Records for the task section start
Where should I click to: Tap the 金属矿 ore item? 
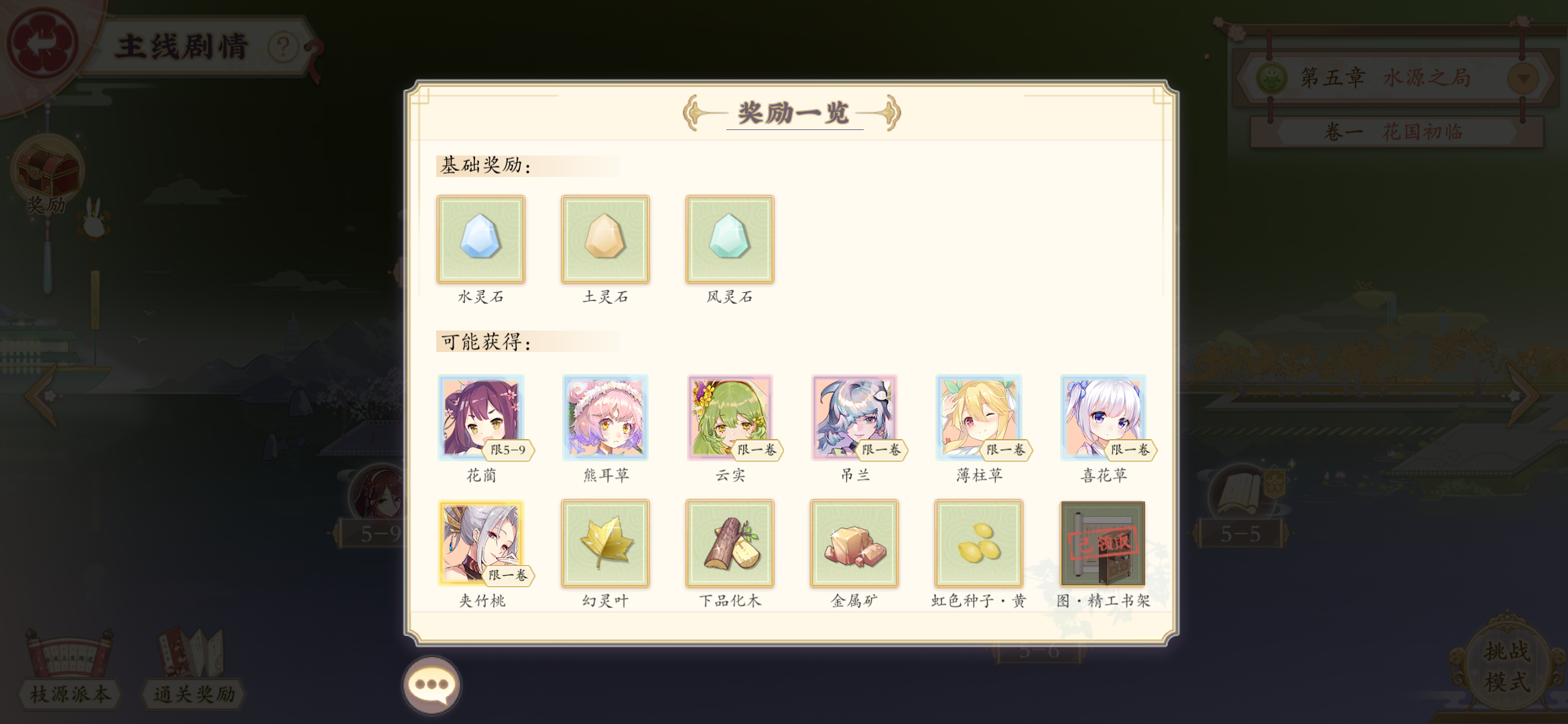click(x=854, y=543)
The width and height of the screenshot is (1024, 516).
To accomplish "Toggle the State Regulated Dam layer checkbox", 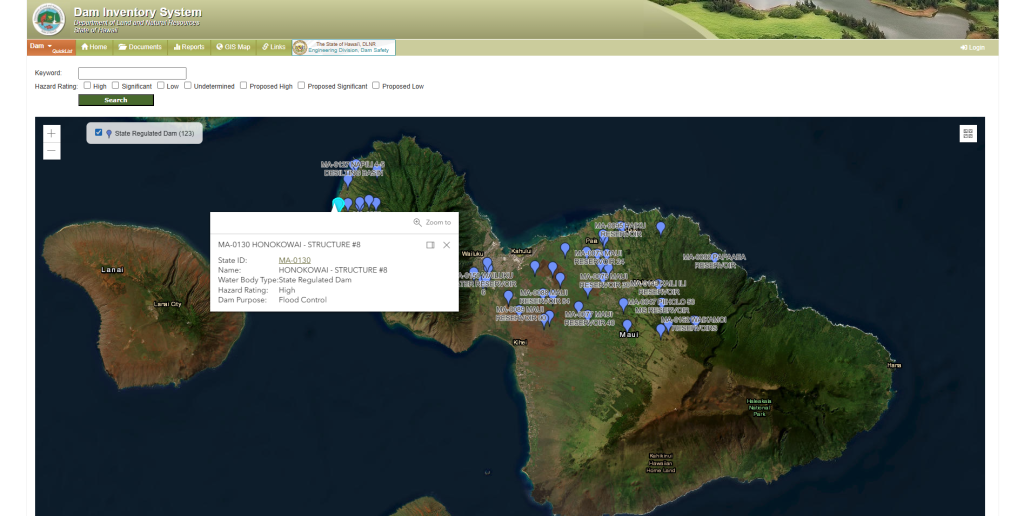I will (x=98, y=132).
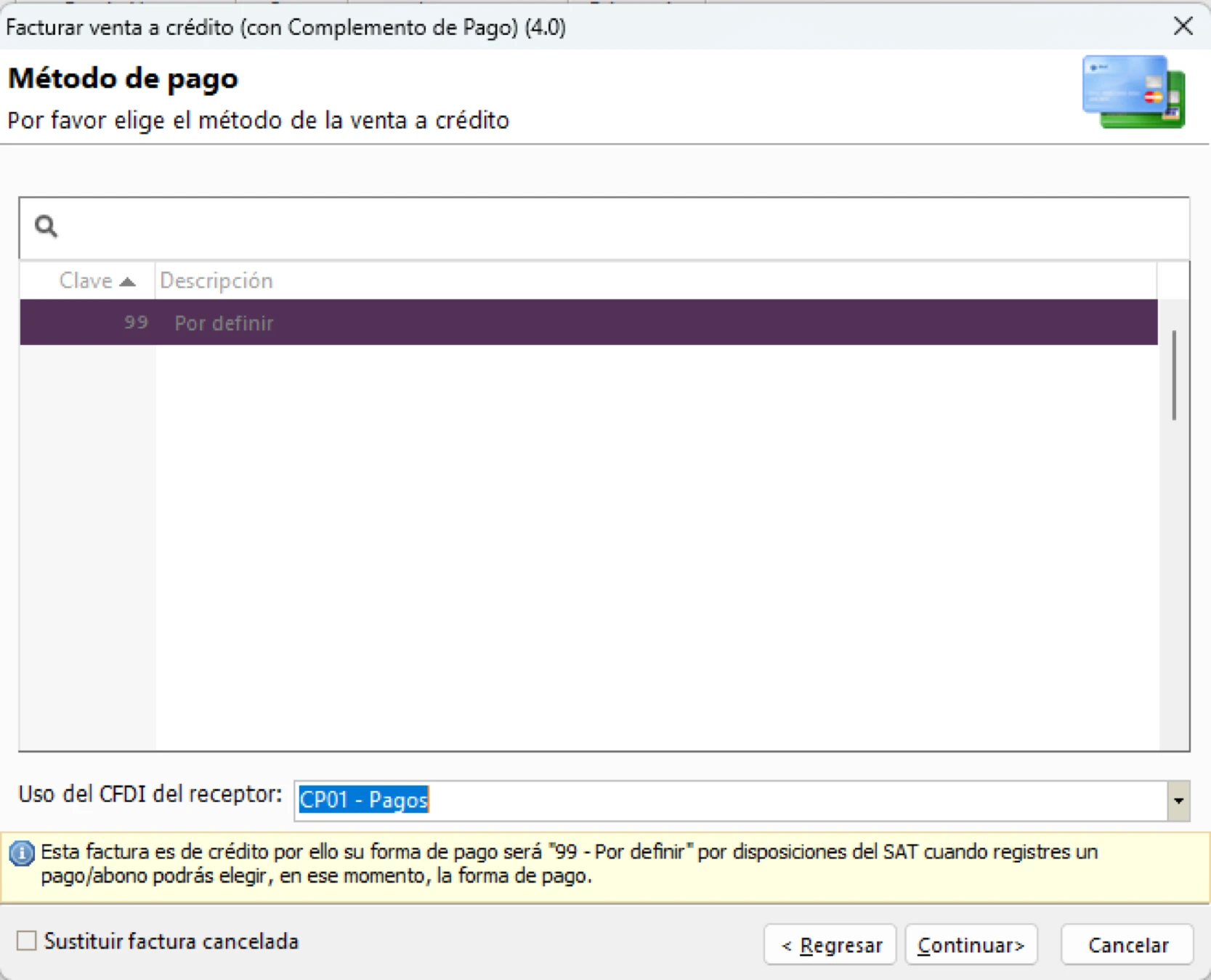This screenshot has width=1211, height=980.
Task: Click the Clave sort arrow indicator
Action: coord(128,282)
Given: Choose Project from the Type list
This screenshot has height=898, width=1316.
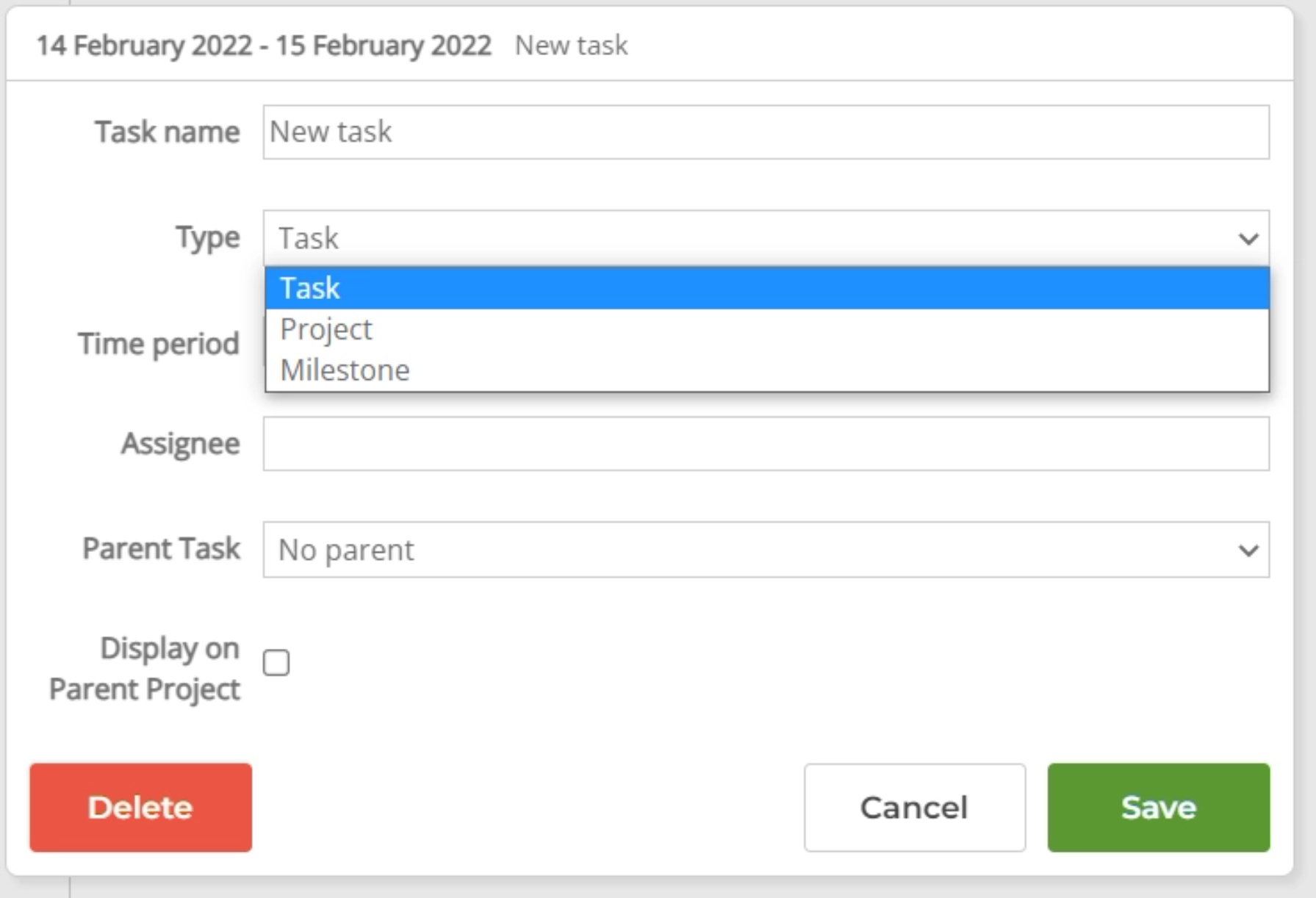Looking at the screenshot, I should click(327, 329).
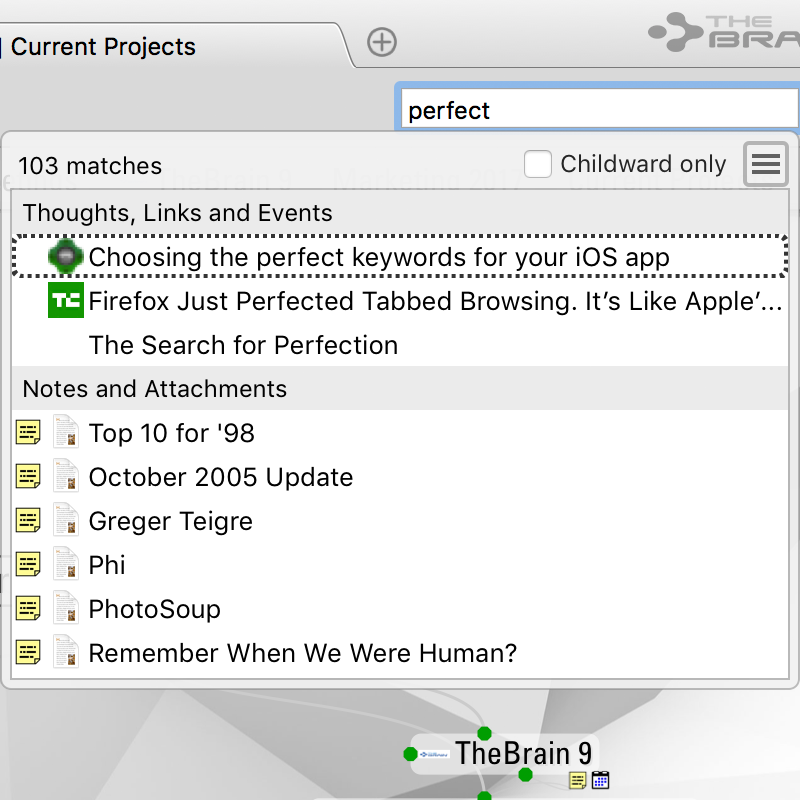
Task: Click the document icon beside PhotoSoup
Action: 66,609
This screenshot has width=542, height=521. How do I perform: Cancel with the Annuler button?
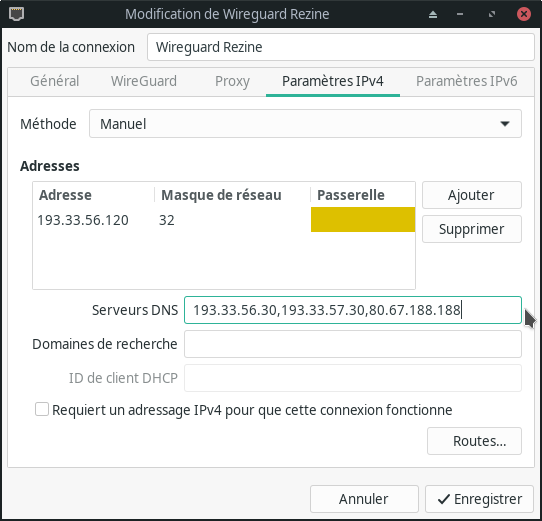364,499
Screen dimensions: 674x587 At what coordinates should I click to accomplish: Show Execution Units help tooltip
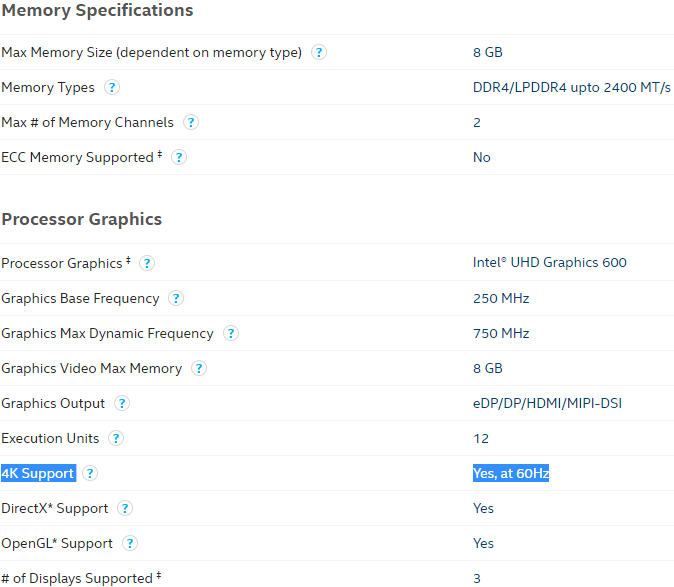point(116,438)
Records for the task section end
- What the exercise asks:
Exactly as written, restate the lines from the one that contains "Given: Choose Project from the Type list" through the final line of the data, both ends included, but leave out the pictures.

- Result of this exercise:
Given: Choose Project from the Type list
This screenshot has height=898, width=1316.
Looking at the screenshot, I should click(327, 329).
Task: Click the document icon beside PhotoSoup
Action: 66,609
This screenshot has width=542, height=521. How do I perform: Cancel with the Annuler button?
364,499
Screen dimensions: 674x587 At what coordinates should I click to accomplish: Show Execution Units help tooltip
point(116,438)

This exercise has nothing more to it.